**Do this:** Copy out the records from the line with "The height and" to the line with "Action: click(x=1058, y=38)", both included, and leave out the pictures.

**Record list:**
* begin *
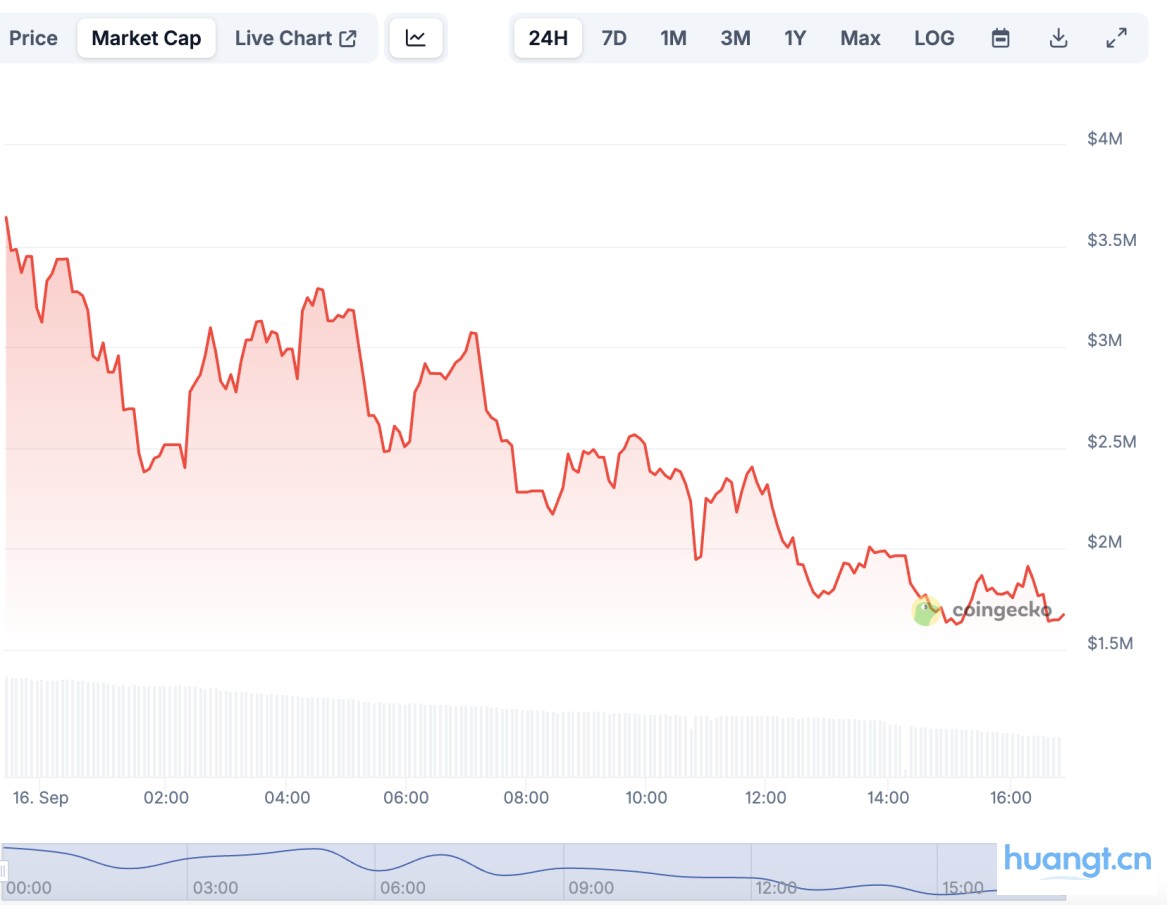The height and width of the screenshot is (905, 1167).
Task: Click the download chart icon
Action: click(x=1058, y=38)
* end *
* begin *
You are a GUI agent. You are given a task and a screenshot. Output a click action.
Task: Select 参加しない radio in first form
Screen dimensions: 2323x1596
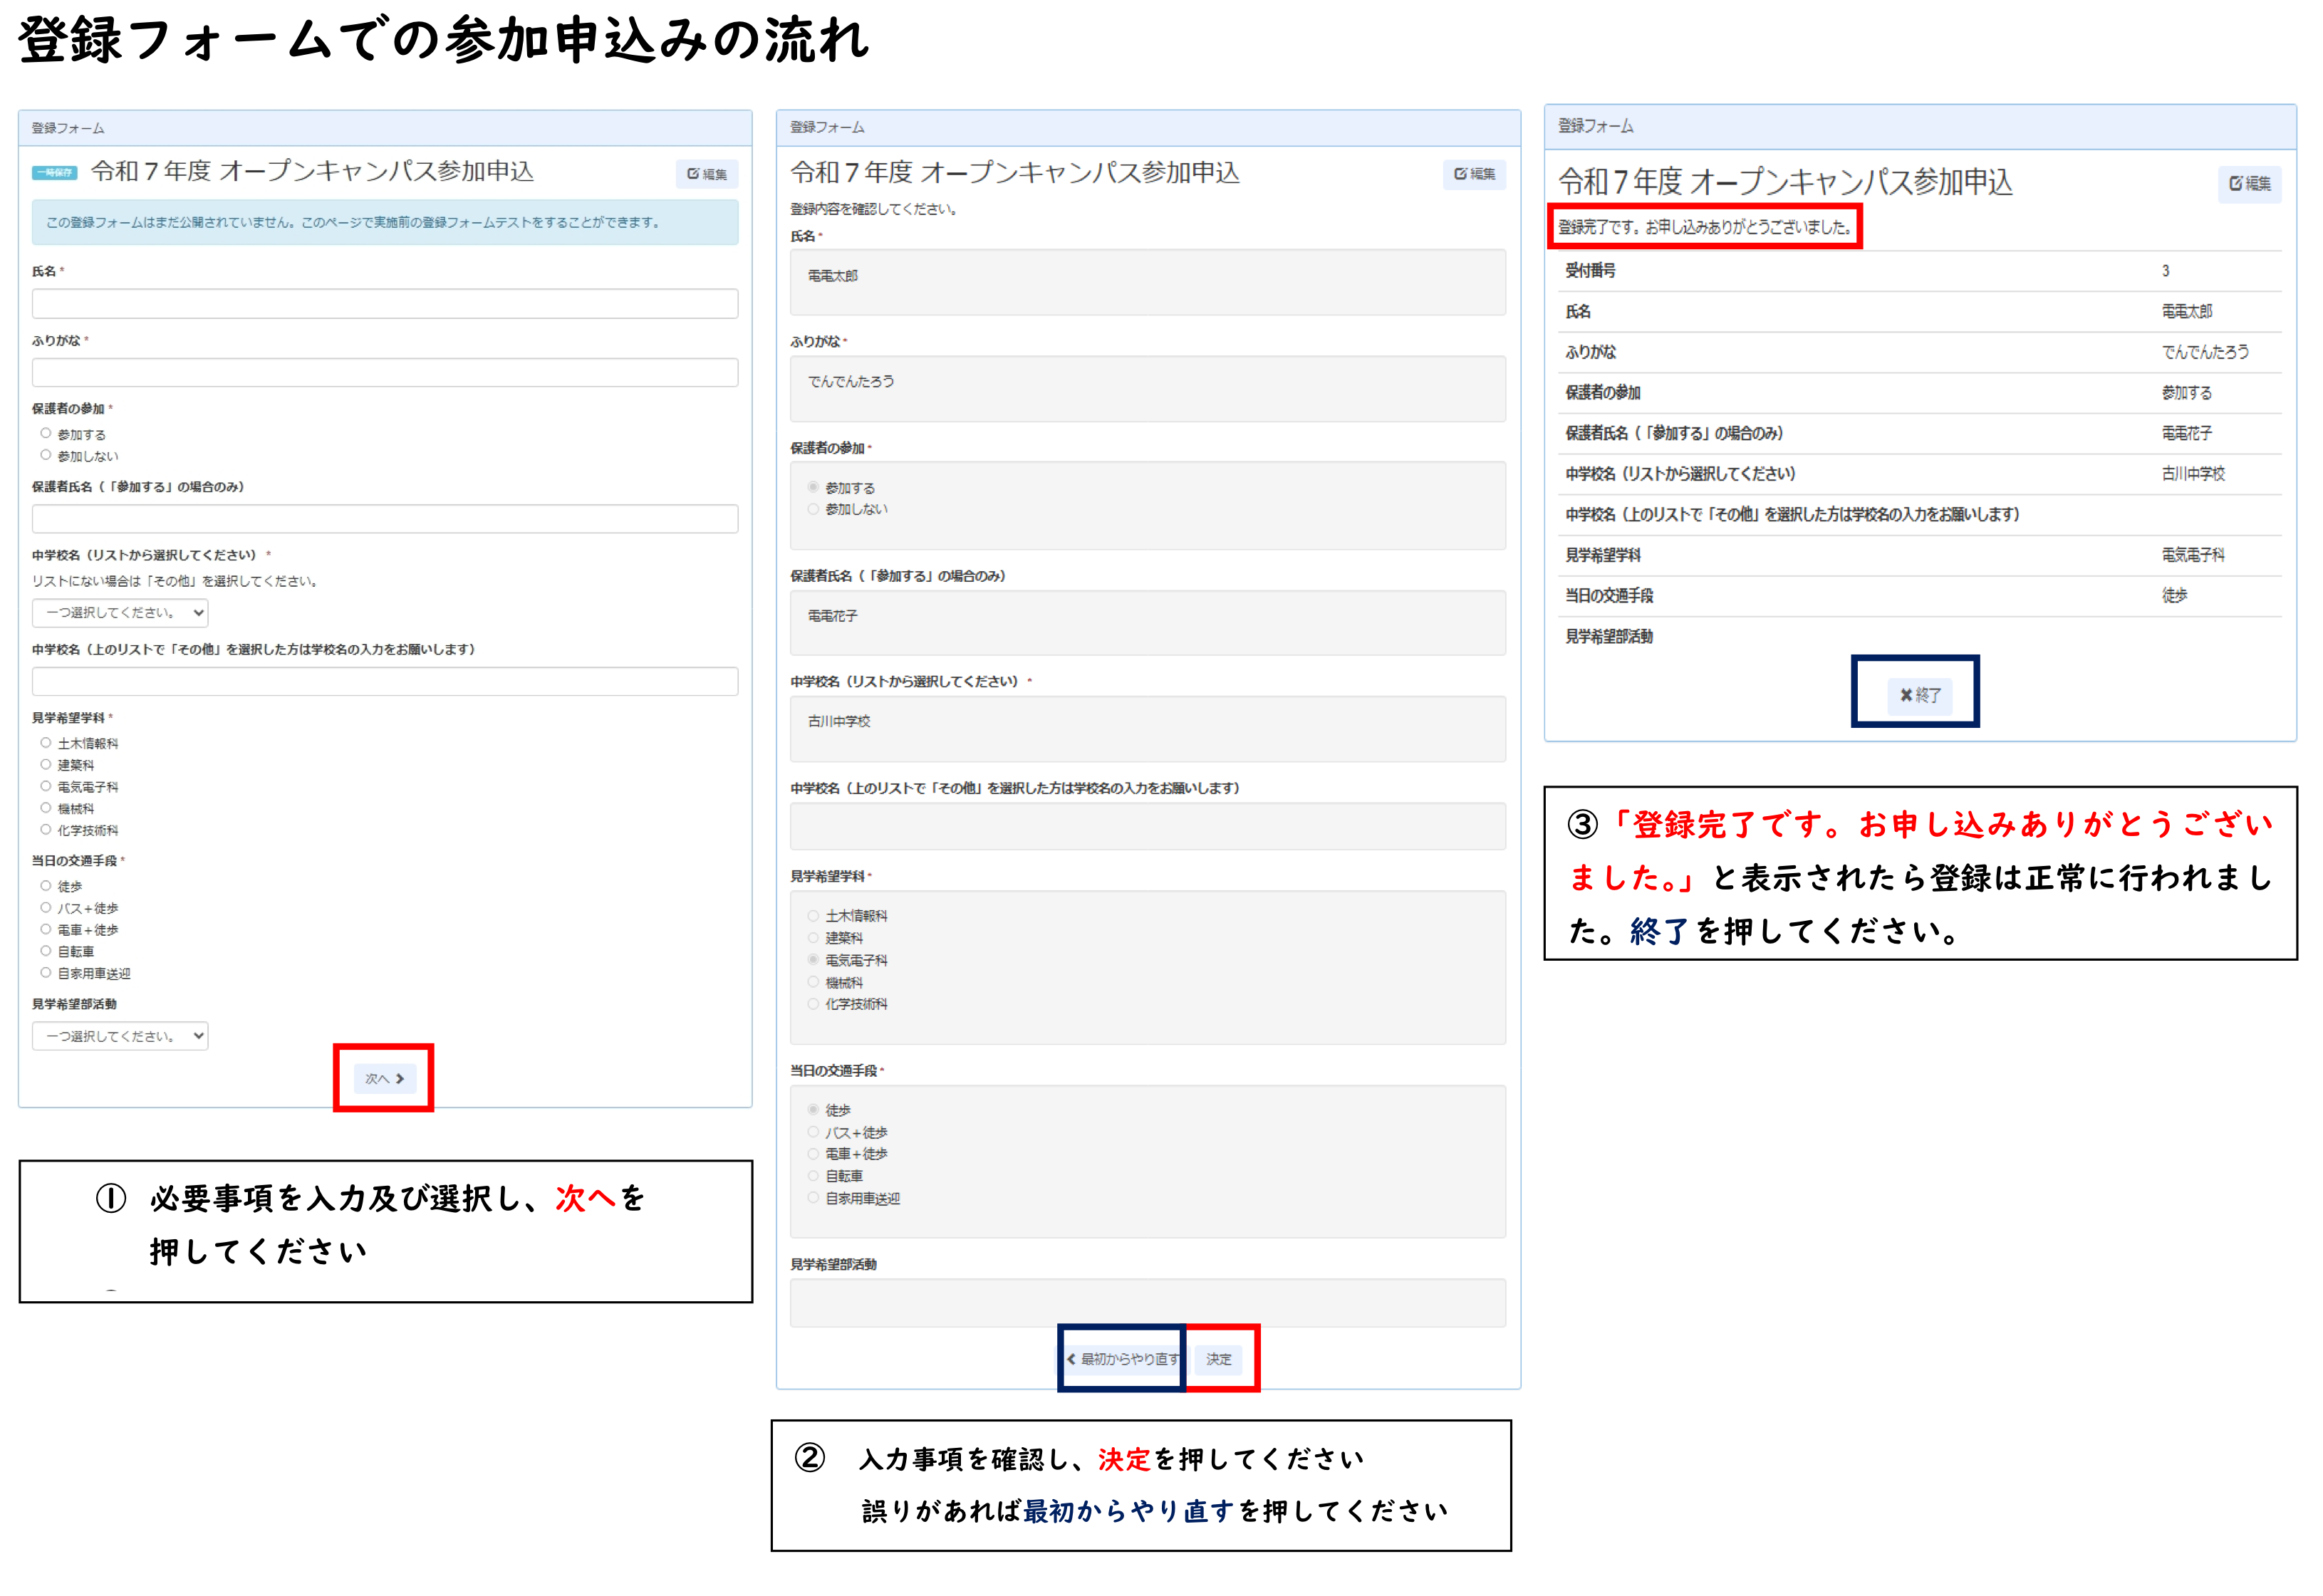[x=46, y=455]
* end *
**Correct output:**
The height and width of the screenshot is (905, 1167).
Task: Click the download chart icon
Action: click(x=1058, y=38)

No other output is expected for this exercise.